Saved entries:
===============

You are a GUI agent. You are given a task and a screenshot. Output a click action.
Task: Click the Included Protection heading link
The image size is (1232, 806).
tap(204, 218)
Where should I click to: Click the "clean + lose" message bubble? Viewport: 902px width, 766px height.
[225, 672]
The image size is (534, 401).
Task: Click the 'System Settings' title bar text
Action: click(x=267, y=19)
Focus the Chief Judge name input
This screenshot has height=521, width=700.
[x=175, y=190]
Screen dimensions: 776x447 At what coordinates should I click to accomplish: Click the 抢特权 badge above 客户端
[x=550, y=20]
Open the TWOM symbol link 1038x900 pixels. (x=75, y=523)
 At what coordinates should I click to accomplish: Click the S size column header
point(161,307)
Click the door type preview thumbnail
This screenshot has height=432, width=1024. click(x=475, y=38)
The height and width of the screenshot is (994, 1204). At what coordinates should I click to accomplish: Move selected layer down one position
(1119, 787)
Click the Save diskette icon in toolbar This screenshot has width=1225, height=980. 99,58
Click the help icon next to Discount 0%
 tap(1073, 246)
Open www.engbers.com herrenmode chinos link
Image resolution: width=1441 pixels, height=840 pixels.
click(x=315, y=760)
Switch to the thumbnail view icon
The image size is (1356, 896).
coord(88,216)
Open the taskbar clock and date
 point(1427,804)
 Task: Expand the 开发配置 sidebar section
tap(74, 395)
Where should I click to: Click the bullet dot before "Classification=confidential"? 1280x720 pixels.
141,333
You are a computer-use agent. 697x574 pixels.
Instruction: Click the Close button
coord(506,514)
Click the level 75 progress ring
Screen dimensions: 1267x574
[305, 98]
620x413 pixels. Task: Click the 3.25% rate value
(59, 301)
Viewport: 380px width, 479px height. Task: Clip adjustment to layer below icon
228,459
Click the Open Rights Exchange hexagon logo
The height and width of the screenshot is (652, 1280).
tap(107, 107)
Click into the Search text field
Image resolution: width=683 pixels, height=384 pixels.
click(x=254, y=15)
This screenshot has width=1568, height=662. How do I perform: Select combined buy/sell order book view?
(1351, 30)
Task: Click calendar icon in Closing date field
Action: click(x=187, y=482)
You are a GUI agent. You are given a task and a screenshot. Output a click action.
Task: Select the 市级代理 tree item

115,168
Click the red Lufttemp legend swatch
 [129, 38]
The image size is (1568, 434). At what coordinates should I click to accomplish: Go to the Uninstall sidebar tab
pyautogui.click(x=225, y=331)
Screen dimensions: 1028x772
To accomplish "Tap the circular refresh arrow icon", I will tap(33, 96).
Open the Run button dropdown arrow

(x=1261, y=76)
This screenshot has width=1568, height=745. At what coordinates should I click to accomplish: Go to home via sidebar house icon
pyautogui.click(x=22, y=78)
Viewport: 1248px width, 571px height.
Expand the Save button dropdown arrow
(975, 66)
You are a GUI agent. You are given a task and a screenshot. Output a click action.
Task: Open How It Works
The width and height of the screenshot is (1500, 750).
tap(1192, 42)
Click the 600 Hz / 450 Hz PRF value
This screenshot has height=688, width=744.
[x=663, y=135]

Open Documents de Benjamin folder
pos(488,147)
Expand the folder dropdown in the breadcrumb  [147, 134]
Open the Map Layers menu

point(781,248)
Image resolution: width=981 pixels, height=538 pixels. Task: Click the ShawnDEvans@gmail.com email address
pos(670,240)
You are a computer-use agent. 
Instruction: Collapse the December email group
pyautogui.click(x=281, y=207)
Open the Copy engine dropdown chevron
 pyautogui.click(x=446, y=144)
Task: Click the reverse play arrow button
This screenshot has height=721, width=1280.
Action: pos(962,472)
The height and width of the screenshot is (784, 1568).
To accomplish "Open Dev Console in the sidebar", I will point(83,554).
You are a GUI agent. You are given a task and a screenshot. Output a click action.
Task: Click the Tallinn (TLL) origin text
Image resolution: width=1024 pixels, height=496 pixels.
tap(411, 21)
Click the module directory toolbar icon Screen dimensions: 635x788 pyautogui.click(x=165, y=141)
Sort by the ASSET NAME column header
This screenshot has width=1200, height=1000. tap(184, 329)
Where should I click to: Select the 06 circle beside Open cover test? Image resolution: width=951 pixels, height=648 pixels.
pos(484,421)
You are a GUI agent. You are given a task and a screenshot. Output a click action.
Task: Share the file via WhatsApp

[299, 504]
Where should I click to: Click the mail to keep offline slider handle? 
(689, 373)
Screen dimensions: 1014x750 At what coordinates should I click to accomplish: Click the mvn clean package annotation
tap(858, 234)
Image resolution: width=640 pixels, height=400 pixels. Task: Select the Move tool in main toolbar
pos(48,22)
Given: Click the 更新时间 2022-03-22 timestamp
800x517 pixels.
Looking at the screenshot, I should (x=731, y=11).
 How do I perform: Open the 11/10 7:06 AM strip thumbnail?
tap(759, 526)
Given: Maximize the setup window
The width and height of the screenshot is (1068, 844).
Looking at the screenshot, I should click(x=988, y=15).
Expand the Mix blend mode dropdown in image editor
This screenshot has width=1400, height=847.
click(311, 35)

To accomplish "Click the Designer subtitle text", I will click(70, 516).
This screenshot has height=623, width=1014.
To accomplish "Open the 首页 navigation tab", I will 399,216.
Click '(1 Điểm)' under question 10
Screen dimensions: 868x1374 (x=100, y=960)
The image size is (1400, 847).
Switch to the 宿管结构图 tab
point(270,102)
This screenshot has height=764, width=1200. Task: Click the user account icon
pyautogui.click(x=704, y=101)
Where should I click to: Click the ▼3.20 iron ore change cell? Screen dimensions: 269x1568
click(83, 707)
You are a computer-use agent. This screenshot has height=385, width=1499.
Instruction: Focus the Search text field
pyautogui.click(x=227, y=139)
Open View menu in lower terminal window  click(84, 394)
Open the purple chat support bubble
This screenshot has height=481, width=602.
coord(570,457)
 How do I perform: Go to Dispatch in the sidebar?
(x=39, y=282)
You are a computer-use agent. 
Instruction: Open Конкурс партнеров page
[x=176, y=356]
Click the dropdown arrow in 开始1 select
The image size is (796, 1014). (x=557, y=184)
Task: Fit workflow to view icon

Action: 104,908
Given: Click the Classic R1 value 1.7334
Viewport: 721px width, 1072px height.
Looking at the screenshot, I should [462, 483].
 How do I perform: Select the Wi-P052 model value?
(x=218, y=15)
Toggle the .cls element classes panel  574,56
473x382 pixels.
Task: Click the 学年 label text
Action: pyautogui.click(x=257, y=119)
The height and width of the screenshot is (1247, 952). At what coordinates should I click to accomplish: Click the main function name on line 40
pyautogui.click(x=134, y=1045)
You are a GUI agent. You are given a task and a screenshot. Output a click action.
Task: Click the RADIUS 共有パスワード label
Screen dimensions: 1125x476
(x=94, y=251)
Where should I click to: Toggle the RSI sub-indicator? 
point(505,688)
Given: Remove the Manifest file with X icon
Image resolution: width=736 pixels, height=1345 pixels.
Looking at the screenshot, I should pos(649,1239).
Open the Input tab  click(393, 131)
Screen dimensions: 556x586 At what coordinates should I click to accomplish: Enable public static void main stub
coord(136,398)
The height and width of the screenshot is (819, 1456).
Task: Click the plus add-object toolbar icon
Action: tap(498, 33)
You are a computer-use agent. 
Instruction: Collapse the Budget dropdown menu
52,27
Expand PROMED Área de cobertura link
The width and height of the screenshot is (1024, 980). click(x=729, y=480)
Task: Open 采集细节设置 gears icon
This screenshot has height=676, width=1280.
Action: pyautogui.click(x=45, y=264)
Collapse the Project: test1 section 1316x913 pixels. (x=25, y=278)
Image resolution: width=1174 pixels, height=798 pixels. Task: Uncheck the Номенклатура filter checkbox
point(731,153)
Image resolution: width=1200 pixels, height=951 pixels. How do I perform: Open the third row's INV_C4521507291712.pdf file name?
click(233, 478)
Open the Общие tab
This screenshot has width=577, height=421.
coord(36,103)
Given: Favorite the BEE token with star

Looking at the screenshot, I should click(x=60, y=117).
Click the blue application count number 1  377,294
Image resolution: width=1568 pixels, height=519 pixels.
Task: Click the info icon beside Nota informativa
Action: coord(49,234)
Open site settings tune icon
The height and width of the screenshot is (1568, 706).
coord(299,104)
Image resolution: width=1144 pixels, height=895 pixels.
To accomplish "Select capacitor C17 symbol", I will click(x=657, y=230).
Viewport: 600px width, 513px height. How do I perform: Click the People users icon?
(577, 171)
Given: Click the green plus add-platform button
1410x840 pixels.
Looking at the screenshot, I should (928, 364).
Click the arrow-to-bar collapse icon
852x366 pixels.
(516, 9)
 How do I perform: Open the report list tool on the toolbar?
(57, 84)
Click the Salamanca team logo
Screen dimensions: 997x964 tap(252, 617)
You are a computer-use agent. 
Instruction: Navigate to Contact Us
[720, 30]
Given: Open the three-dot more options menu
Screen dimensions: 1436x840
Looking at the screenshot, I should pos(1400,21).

===============

The lines above, starting at the one with "Click the door type preview thumbnail" and ending at the one with "You are a computer-use agent. 697x574 pixels.", are the only ones to return, exactly as written.

Click the door type preview thumbnail
This screenshot has height=432, width=1024. click(x=475, y=38)
The height and width of the screenshot is (994, 1204). At what coordinates should I click to accomplish: Move selected layer down one position
(1119, 787)
Click the Save diskette icon in toolbar This screenshot has width=1225, height=980. 99,58
Click the help icon next to Discount 0%
 tap(1073, 246)
Open www.engbers.com herrenmode chinos link
Image resolution: width=1441 pixels, height=840 pixels.
click(x=315, y=760)
Switch to the thumbnail view icon
The image size is (1356, 896).
coord(88,216)
Open the taskbar clock and date
 point(1427,804)
 Task: Expand the 开发配置 sidebar section
tap(74, 395)
Where should I click to: Click the bullet dot before "Classification=confidential"? 1280x720 pixels.
141,333
You are a computer-use agent. 697x574 pixels.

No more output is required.